La question de savoir si le critère de transparence financière doit être respecté, même par un syndicat non représentatif, pour pouvoir désigner un RSS (représentant de section syndicale) fera l’objet d’une question prioritaire de constitutionnalité, la Cour de cassation ayant décidé par un arrêt du 29 janvier de transmettre cette QPC au Conseil constitutionnel.
A l’occasion d’un litige relatif à la désignation d’un représentant de section syndicale (RSS) au sein d’un établissement de la société Transdev, la société fait valoir, pour contester la désignation, que le syndicat à l’origine de celle-ci ne remplit pas le critère de transparence financière. Or, il s’agit là d’un critère exigé par la Cour de cassation depuis une jurisprudence du 22 février 2017 (Cass. soc., 22 févr. 2017, n° 16-60.123, voir notre article du 2 mars 2017). En effet, dans cet arrêt, la Cour avait jugé que « tout syndicat doit, pour pouvoir exercer des prérogatives dans l’entreprise, satisfaire au critère de transparence financière ».
Une méconnaissance de la liberté syndicale ?
C’est précisément au sujet de cette interprétation que le salarié et le syndicat ont décidé de poser une question prioritaire de constitutionnalité (QPC) : « L’interprétation de la Cour des articles L. 2121-1, L. 2141-1 et L. 2141-1-1 ajoute une condition qui n’est pas dans la loi (1). Ainsi, l’interprétation contra legem (Ndlr : contraire à la loi) de la Cour méconnaît le principe de liberté syndicale, le principe de participation des travailleurs à la détermination collective des conditions de travail, le principe d’égalité devant la loi et le principe de séparation des pouvoirs ».

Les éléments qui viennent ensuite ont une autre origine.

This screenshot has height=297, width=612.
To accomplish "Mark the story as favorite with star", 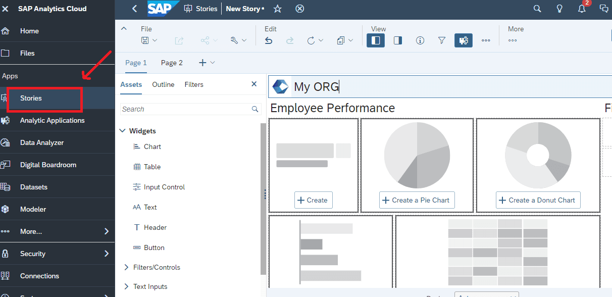I will (277, 9).
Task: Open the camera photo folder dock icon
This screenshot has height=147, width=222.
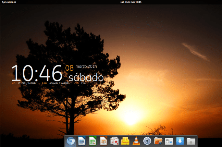Action: point(158,141)
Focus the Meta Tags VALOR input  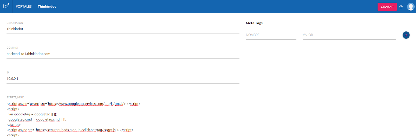[349, 35]
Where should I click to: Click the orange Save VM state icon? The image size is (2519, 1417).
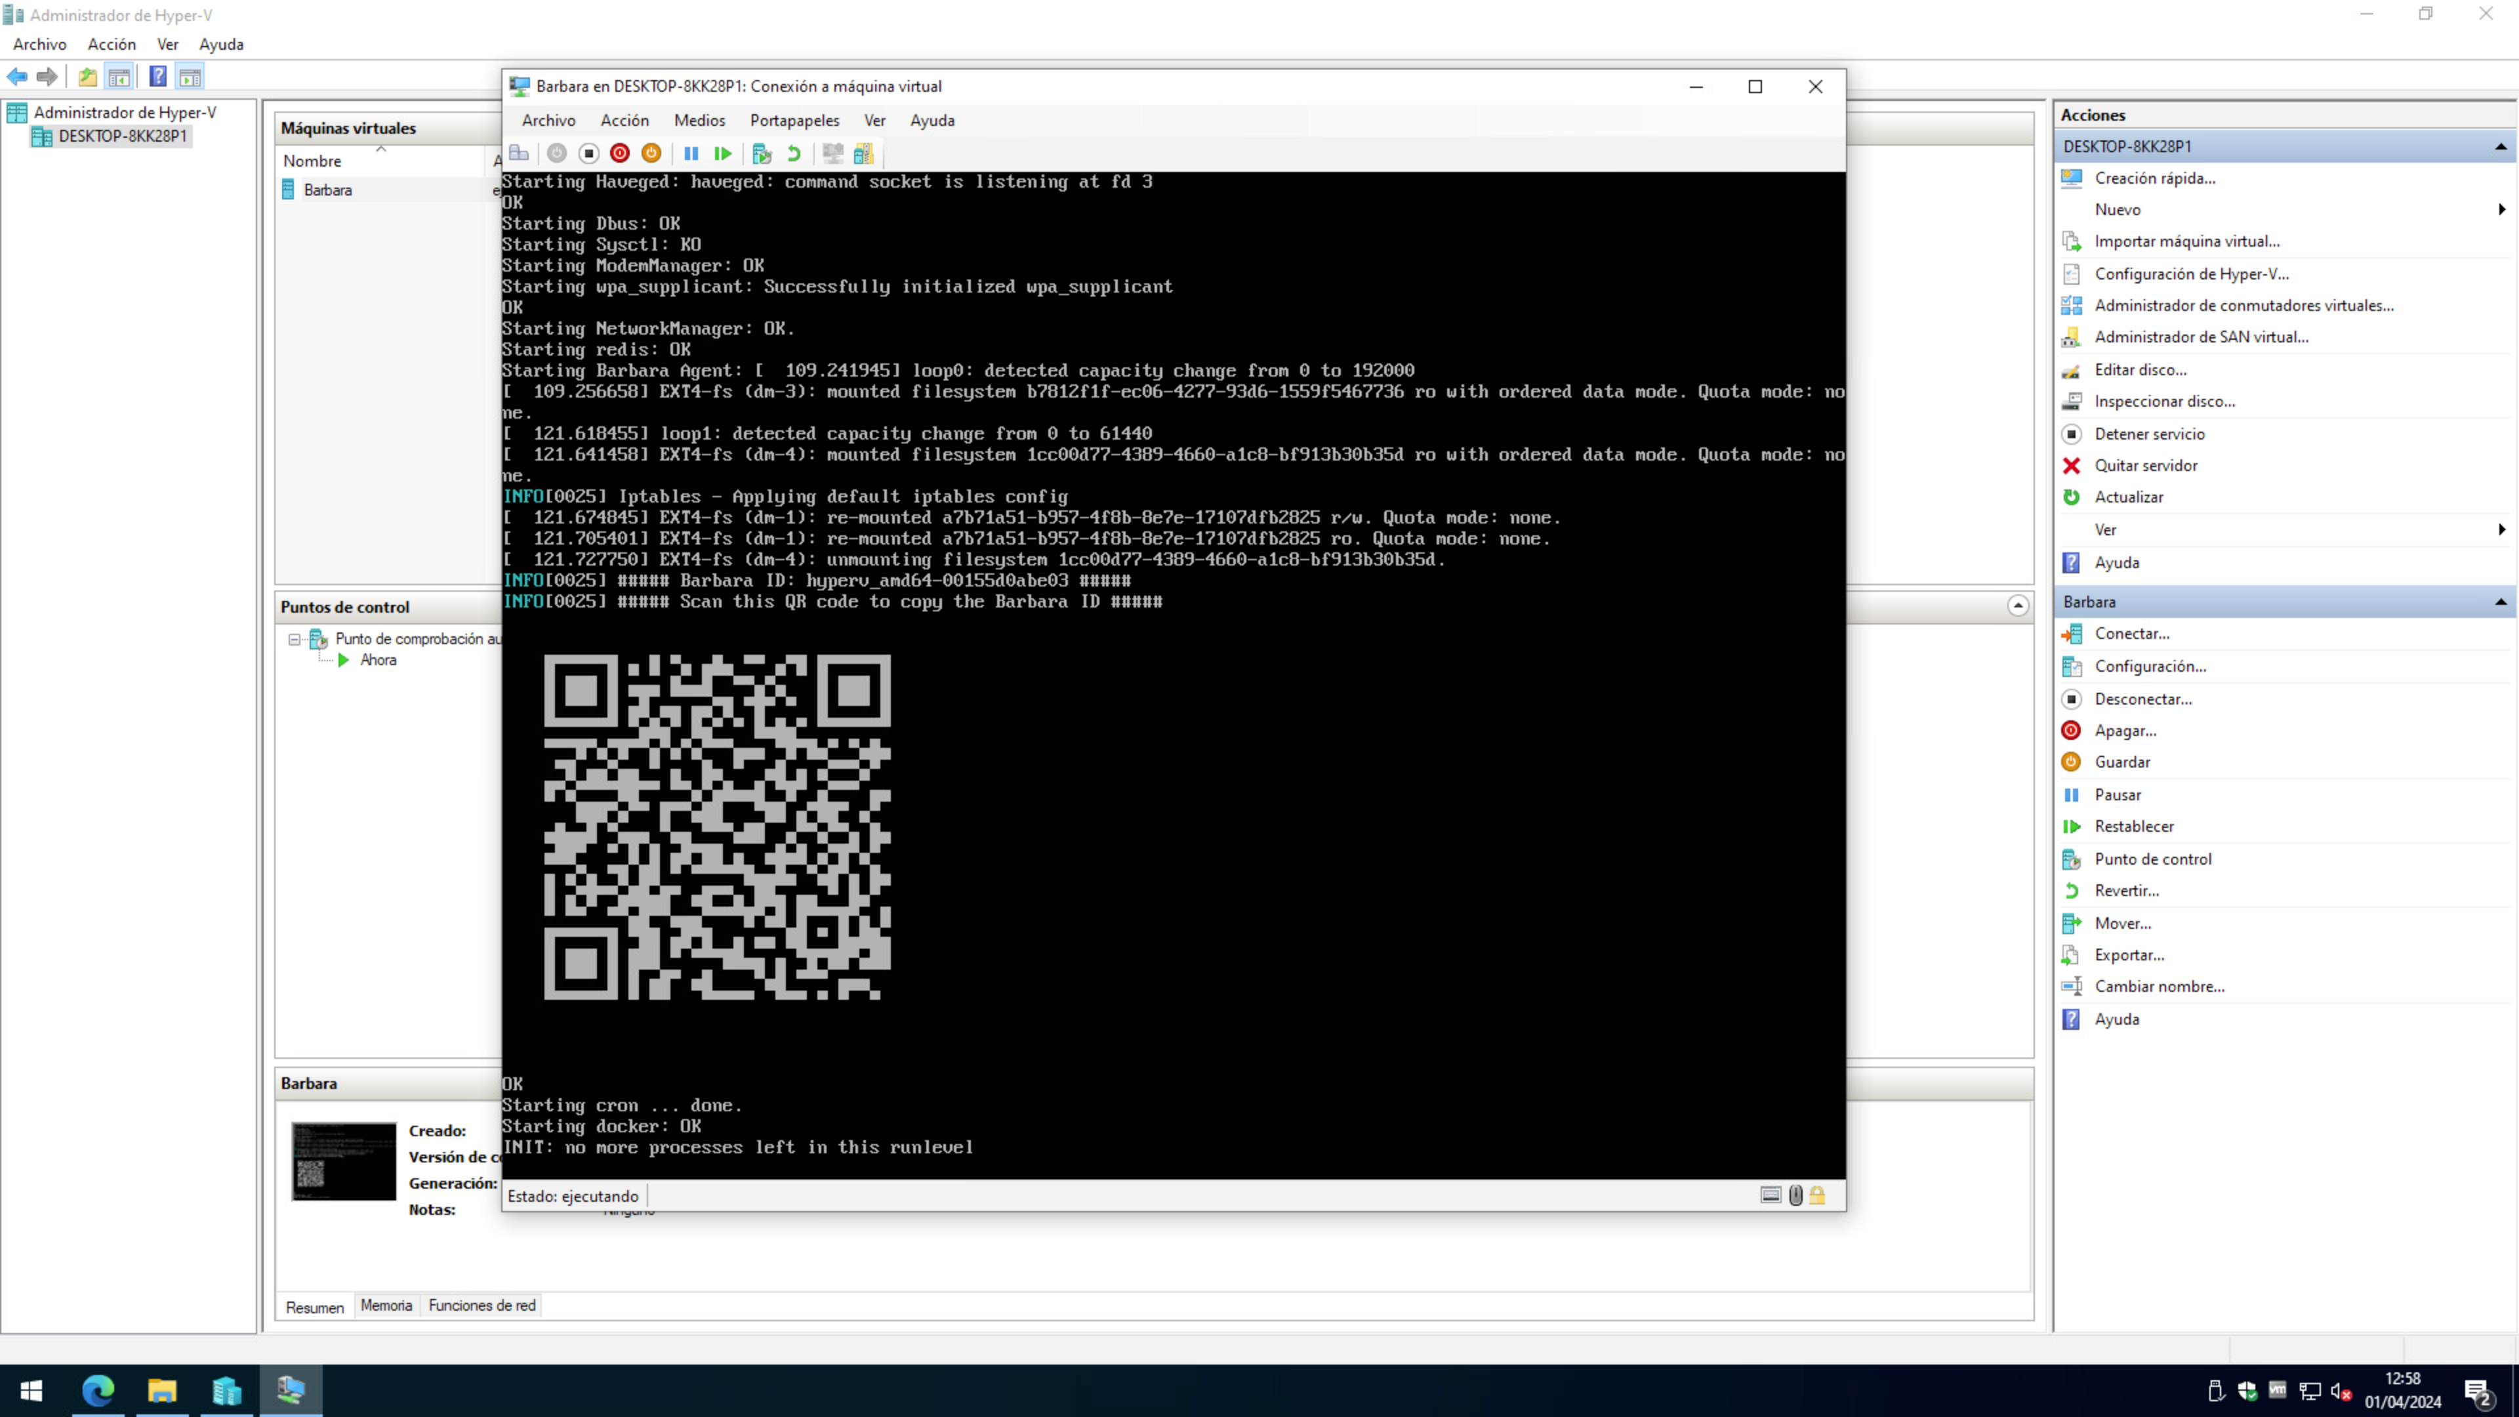pos(651,154)
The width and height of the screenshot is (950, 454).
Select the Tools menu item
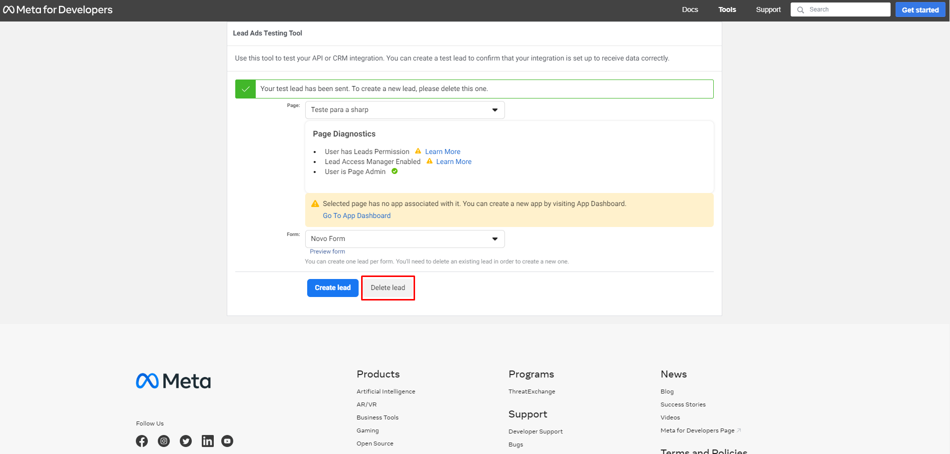(727, 10)
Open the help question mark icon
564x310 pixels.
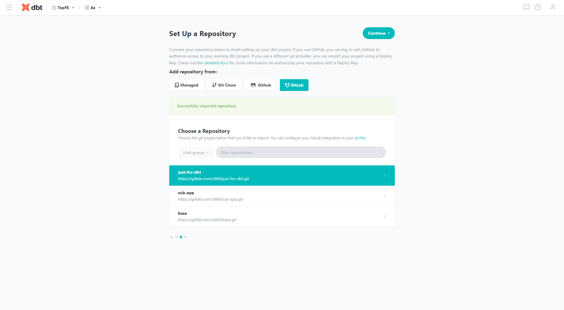(538, 7)
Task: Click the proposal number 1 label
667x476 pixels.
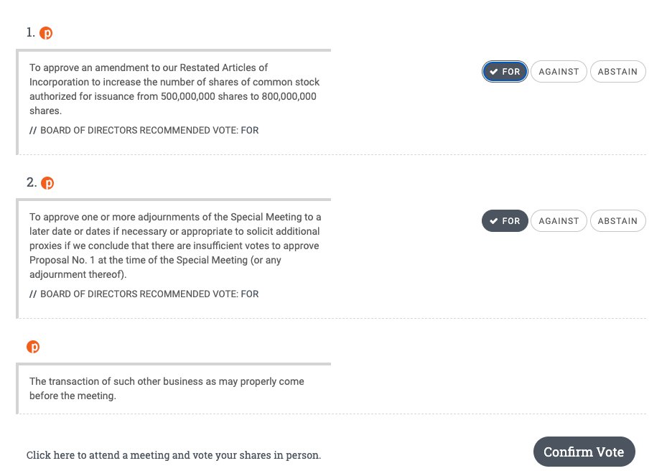Action: point(30,32)
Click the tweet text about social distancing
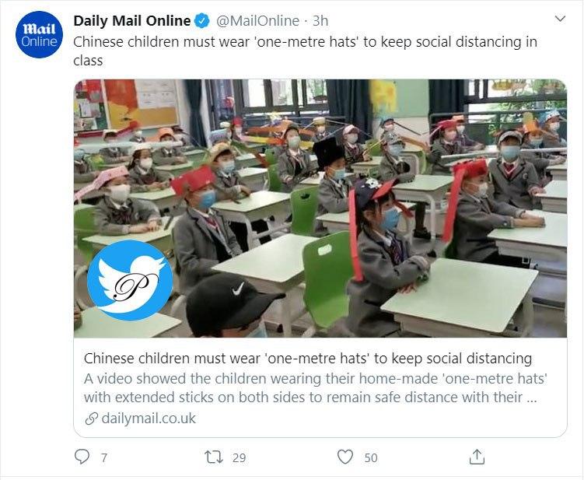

L’article L. 2121-1 du code du travail précise les critères de représentativité des organisations syndicales, parmi lesquels figure la transparence financière. L’article L. 2142-1 du code du travail, quant à lui, prévoit que « chaque organisation syndicale qui satisfait aux critères de respect des valeurs républicaines et d’indépendance et est légalement constituée depuis au moins deux ans et dont le champ professionnel et géographique couvre l’entreprise concernée peut constituer au sein de l’entreprise ou de l’établissement une section syndicale ». Lorsque le syndicat n’est pas représentatif, il peut « désigner un représentant de la section pour le représenter au sein de l’entreprise ou de l’établissement » (C. trav., art. L. 2142-1-1). En effet, le code du travail n’impose pas, tel qu’il est rédigé, que le syndicat non représentatif ait l’obligation de satisfaire la condition de la transparence financière pour pouvoir désigner un RSS. Le syndicat et le salarié, à l’occasion de cette QPC, considèrent alors que la Cour de cassation a ajouté à la loi une condition que celle-ci ne prévoyait pas.
L’innovation apportée par la jurisprudence justifie la QPC
La Cour de cassation, après avoir rappelé que l’article L. 2121-1 du code du travail a déjà été déclaré conforme à la constitution, considère qu’il est intervenu, du fait de la jurisprudence du 22 février 2017 (Cass. soc., 22 févr. 2017, n° 16-60.123), un changement de circonstance de droit. Comme nous l’avons vu ci-dessus, la Cour de cassation dans cet arrêt exige que le critère de transparence financière soit respecté. Ainsi, si la question n’est, selon la Cour, pas nouvelle pour ce qui concerne l’interprétation de l’article L. 2121-1, elle présente un caractère sérieux et mérite, de ce fait, d’être transmise au Conseil constitutionnel. En effet, précise-t-elle, « la disposition légale ainsi interprétée pourrait être regardée, s’agissant des syndicats non représentatifs, comme portant atteinte au principe de liberté syndicale ».
(1) Il s’agit selon nous des articles L. 2142-1 et L. 2142-1-1, qui concernent la constitution d’une section syndicale et la désignation du RSS, l’article L. 2141-1-1 du code du travail n’existant pas.